Give the data again exactly as it is written.
══ Task inputs
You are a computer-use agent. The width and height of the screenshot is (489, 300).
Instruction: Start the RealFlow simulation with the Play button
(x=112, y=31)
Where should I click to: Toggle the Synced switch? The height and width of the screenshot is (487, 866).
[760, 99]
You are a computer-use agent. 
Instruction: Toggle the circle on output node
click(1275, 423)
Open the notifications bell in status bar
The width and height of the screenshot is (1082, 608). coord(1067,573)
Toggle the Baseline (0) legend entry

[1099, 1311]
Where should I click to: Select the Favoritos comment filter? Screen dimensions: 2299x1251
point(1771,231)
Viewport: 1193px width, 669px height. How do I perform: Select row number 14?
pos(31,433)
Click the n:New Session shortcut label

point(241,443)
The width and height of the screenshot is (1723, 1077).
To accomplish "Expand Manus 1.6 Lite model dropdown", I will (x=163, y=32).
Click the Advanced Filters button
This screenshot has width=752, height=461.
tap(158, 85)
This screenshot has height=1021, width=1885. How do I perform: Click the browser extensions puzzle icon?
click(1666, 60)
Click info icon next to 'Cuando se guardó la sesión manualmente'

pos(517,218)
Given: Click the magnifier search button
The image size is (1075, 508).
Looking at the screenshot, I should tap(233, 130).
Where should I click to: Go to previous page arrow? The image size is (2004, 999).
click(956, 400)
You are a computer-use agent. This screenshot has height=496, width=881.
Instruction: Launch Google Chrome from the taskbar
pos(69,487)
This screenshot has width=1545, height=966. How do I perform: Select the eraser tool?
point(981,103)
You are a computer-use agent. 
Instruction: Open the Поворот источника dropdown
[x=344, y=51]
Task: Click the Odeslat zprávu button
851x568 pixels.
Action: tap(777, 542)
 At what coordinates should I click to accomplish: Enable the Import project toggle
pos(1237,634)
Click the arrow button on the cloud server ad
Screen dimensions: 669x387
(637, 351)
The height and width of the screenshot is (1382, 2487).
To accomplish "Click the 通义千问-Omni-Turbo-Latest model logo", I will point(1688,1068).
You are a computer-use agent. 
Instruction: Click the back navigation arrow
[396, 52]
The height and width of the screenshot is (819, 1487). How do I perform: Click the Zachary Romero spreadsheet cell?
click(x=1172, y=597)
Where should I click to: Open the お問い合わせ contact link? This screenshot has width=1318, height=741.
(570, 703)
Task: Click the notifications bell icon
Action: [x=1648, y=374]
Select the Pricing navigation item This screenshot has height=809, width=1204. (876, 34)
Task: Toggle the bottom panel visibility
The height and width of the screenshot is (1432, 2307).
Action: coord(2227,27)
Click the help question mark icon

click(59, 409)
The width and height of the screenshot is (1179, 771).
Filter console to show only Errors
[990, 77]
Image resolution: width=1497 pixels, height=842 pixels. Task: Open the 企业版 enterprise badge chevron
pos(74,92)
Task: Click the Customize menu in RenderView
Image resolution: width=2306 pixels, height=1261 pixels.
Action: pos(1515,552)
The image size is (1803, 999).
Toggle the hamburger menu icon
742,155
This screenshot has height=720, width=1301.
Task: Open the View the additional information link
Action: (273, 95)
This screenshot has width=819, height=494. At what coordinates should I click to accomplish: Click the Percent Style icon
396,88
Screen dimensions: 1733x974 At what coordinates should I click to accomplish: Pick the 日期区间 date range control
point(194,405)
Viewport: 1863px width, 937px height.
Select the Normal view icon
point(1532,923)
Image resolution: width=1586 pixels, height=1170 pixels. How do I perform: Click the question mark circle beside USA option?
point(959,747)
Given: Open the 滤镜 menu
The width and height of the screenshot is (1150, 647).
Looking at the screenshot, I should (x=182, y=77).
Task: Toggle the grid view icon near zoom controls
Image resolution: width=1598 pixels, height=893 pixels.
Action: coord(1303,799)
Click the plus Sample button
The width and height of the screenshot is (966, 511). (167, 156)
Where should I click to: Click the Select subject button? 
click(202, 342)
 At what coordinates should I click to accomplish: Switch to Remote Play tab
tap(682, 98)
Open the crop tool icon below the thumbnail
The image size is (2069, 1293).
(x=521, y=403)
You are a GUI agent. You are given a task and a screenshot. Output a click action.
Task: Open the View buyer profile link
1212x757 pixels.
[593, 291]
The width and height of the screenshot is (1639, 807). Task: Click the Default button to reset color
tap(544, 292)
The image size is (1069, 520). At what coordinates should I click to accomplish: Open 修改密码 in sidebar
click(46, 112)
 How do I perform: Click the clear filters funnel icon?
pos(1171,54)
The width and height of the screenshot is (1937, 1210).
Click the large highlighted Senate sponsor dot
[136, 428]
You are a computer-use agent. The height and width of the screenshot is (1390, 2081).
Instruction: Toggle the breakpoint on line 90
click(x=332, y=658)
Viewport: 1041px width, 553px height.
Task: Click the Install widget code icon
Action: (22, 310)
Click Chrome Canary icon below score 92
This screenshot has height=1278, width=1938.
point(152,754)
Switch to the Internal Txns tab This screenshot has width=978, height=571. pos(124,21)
════
Reply |
You are a computer-use agent. The width and height of the screenshot is (489, 300).
Instruction: Start the RealFlow simulation with the Play button
(x=112, y=31)
Where should I click to: Toggle the Synced switch? The height and width of the screenshot is (487, 866).
[760, 99]
You are a computer-use agent. 
Instruction: Toggle the circle on output node
click(1275, 423)
Open the notifications bell in status bar
The width and height of the screenshot is (1082, 608). coord(1067,573)
Toggle the Baseline (0) legend entry

[1099, 1311]
Where should I click to: Select the Favoritos comment filter? Screen dimensions: 2299x1251
point(1771,231)
Viewport: 1193px width, 669px height. How do I perform: Select row number 14?
pos(31,433)
Click the n:New Session shortcut label

point(241,443)
The width and height of the screenshot is (1723, 1077).
To accomplish "Expand Manus 1.6 Lite model dropdown", I will (x=163, y=32).
Click the Advanced Filters button
This screenshot has width=752, height=461.
tap(158, 85)
This screenshot has height=1021, width=1885. How do I perform: Click the browser extensions puzzle icon?
click(1666, 60)
Click info icon next to 'Cuando se guardó la sesión manualmente'

pos(517,218)
Given: Click the magnifier search button
The image size is (1075, 508).
Looking at the screenshot, I should tap(233, 130).
Where should I click to: Go to previous page arrow? The image size is (2004, 999).
click(956, 400)
You are a computer-use agent. This screenshot has height=496, width=881.
Instruction: Launch Google Chrome from the taskbar
pos(69,487)
This screenshot has width=1545, height=966. How do I perform: Select the eraser tool?
point(981,103)
You are a computer-use agent. 
Instruction: Open the Поворот источника dropdown
[x=344, y=51]
Task: Click the Odeslat zprávu button
851x568 pixels.
Action: tap(777, 542)
 At what coordinates should I click to accomplish: Enable the Import project toggle
pos(1237,634)
Click the arrow button on the cloud server ad
Screen dimensions: 669x387
(637, 351)
The height and width of the screenshot is (1382, 2487).
To accomplish "Click the 通义千问-Omni-Turbo-Latest model logo", I will point(1688,1068).
You are a computer-use agent. 
Instruction: Click the back navigation arrow
[396, 52]
The height and width of the screenshot is (819, 1487). How do I perform: Click the Zachary Romero spreadsheet cell?
click(x=1172, y=597)
Where should I click to: Open the お問い合わせ contact link? This screenshot has width=1318, height=741.
(570, 703)
Task: Click the notifications bell icon
Action: [x=1648, y=374]
Select the Pricing navigation item This screenshot has height=809, width=1204. (876, 34)
Task: Toggle the bottom panel visibility
The height and width of the screenshot is (1432, 2307).
Action: coord(2227,27)
Click the help question mark icon

click(59, 409)
The width and height of the screenshot is (1179, 771).
Filter console to show only Errors
[990, 77]
Image resolution: width=1497 pixels, height=842 pixels. Task: Open the 企业版 enterprise badge chevron
pos(74,92)
Task: Click the Customize menu in RenderView
Image resolution: width=2306 pixels, height=1261 pixels.
Action: pos(1515,552)
The image size is (1803, 999).
Toggle the hamburger menu icon
742,155
This screenshot has height=720, width=1301.
Task: Open the View the additional information link
Action: (273, 95)
This screenshot has width=819, height=494. At what coordinates should I click to accomplish: Click the Percent Style icon
396,88
Screen dimensions: 1733x974 At what coordinates should I click to accomplish: Pick the 日期区间 date range control
point(194,405)
Viewport: 1863px width, 937px height.
Select the Normal view icon
point(1532,923)
Image resolution: width=1586 pixels, height=1170 pixels. How do I perform: Click the question mark circle beside USA option?
point(959,747)
Given: Open the 滤镜 menu
The width and height of the screenshot is (1150, 647).
Looking at the screenshot, I should (x=182, y=77).
Task: Toggle the grid view icon near zoom controls
Image resolution: width=1598 pixels, height=893 pixels.
Action: coord(1303,799)
Click the plus Sample button
The width and height of the screenshot is (966, 511). (167, 156)
Where should I click to: Click the Select subject button? 
click(202, 342)
 At what coordinates should I click to accomplish: Switch to Remote Play tab
tap(682, 98)
Open the crop tool icon below the thumbnail
The image size is (2069, 1293).
(x=521, y=403)
You are a GUI agent. You are given a task and a screenshot. Output a click action.
Task: Open the View buyer profile link
1212x757 pixels.
[593, 291]
The width and height of the screenshot is (1639, 807). Task: Click the Default button to reset color
tap(544, 292)
The image size is (1069, 520). At what coordinates should I click to accomplish: Open 修改密码 in sidebar
click(46, 112)
 How do I perform: Click the clear filters funnel icon?
pos(1171,54)
The width and height of the screenshot is (1937, 1210).
Click the large highlighted Senate sponsor dot
[136, 428]
You are a computer-use agent. The height and width of the screenshot is (1390, 2081).
Instruction: Toggle the breakpoint on line 90
click(x=332, y=658)
Viewport: 1041px width, 553px height.
Task: Click the Install widget code icon
Action: (22, 310)
Click Chrome Canary icon below score 92
This screenshot has height=1278, width=1938.
point(152,754)
Switch to the Internal Txns tab This screenshot has width=978, height=571. pos(124,21)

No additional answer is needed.